The records: Begin

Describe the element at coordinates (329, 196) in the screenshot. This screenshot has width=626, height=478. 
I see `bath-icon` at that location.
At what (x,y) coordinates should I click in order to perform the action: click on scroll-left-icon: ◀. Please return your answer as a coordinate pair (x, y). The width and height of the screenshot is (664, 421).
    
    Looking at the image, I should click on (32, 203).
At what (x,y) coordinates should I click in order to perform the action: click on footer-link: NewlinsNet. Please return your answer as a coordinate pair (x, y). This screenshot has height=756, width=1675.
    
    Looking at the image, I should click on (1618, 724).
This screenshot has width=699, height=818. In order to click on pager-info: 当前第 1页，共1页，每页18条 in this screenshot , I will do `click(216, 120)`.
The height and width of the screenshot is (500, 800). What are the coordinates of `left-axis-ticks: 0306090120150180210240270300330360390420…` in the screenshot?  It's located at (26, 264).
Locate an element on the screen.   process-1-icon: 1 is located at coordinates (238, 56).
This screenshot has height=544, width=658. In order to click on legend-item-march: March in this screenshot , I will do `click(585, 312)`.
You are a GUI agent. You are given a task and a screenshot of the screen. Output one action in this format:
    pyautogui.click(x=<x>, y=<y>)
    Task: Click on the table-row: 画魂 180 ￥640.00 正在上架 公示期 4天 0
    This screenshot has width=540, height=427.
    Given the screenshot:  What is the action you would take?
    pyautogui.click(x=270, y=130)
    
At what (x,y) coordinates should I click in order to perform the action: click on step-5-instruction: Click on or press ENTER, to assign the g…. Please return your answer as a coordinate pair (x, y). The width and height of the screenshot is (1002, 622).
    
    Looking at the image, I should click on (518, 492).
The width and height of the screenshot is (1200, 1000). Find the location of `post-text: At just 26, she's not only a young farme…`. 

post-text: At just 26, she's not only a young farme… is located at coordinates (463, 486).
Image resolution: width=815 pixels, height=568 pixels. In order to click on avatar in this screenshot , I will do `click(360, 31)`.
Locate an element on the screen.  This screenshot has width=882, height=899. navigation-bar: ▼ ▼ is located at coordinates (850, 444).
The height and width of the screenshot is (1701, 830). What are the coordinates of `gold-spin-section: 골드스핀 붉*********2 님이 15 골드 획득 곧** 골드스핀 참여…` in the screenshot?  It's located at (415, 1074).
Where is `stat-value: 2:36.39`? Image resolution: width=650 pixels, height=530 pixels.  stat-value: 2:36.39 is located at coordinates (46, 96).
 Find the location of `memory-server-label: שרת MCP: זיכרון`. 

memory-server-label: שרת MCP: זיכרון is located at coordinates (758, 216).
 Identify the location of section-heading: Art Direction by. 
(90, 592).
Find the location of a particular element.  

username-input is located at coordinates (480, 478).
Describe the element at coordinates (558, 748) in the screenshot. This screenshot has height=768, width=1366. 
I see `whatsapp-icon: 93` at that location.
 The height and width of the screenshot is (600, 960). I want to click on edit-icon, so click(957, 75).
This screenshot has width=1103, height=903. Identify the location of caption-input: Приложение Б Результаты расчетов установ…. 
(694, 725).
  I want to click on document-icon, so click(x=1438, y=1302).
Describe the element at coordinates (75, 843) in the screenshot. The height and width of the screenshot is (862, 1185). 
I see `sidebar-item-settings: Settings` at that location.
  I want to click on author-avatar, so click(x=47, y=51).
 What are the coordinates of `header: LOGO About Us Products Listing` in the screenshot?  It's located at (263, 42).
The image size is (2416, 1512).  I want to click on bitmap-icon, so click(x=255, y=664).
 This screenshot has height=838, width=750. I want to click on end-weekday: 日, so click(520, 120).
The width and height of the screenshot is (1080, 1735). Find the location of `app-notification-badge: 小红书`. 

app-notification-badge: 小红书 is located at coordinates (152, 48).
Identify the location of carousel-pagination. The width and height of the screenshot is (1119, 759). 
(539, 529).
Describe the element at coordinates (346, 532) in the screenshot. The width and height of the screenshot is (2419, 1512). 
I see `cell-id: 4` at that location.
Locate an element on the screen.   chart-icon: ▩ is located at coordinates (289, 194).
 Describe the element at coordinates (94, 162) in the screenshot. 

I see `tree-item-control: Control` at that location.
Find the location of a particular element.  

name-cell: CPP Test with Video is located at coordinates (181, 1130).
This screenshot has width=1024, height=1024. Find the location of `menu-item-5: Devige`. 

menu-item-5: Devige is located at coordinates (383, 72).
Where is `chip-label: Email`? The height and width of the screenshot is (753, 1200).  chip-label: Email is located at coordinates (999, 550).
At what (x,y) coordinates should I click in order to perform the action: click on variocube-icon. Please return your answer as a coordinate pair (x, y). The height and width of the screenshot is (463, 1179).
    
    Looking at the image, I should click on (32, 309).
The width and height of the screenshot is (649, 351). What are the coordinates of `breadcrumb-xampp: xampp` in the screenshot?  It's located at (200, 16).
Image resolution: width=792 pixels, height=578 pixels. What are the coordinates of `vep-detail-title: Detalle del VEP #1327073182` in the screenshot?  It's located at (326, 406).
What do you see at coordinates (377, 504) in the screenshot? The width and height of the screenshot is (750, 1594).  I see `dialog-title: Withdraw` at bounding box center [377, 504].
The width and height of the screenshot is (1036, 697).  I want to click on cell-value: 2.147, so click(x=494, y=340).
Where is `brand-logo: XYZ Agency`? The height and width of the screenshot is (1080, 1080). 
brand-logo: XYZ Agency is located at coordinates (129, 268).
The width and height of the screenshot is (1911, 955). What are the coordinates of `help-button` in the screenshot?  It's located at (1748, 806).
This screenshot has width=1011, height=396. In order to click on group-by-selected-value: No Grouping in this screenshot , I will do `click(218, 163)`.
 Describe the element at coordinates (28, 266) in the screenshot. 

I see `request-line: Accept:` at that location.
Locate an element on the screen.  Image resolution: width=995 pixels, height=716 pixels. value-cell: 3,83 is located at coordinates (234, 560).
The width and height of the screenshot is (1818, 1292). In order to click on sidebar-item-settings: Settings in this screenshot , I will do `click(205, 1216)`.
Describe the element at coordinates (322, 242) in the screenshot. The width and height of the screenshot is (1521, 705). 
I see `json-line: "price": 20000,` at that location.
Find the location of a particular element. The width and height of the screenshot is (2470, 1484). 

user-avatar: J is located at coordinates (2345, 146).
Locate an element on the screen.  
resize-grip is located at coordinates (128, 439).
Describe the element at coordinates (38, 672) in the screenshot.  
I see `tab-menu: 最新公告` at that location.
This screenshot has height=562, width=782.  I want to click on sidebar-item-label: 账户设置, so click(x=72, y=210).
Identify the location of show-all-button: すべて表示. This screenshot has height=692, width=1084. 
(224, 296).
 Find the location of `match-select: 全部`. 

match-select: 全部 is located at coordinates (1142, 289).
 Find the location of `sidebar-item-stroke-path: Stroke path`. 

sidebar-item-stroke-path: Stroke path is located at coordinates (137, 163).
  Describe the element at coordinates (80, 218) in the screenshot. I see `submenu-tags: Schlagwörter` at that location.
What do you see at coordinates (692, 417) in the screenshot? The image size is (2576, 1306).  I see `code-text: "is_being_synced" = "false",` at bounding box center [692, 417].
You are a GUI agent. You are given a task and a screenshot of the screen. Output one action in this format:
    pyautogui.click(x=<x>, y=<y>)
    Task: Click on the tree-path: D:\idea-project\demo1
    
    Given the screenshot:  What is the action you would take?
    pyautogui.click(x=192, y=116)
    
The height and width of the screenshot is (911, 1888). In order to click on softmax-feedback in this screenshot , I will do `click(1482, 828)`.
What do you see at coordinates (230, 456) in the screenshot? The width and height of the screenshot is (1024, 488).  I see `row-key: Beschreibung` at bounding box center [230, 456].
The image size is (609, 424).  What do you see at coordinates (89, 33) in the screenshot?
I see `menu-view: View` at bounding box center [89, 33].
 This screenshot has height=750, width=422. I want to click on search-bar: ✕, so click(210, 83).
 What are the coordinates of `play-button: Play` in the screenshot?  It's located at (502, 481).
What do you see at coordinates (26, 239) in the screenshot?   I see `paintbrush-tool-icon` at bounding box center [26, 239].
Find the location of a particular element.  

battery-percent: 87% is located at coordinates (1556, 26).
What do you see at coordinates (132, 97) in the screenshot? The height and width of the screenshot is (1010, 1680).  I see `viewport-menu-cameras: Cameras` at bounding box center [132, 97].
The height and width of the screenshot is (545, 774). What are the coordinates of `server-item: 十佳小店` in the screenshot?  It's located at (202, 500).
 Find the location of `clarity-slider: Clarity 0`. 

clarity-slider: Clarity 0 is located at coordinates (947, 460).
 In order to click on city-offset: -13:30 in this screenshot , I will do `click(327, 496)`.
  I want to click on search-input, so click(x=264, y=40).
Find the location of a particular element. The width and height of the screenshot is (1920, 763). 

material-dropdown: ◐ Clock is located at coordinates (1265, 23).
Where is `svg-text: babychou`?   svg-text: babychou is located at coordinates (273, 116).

The records: End

How to complete this task: Write out again, without any change, the rows from the line containing "The width and height of the screenshot is (1200, 1000)." up to and including the line containing "coordinates (850, 444).".

Result:
The width and height of the screenshot is (1200, 1000). Find the location of `post-text: At just 26, she's not only a young farme…`. 

post-text: At just 26, she's not only a young farme… is located at coordinates (463, 486).
Image resolution: width=815 pixels, height=568 pixels. In order to click on avatar in this screenshot , I will do `click(360, 31)`.
Locate an element on the screen.  This screenshot has width=882, height=899. navigation-bar: ▼ ▼ is located at coordinates (850, 444).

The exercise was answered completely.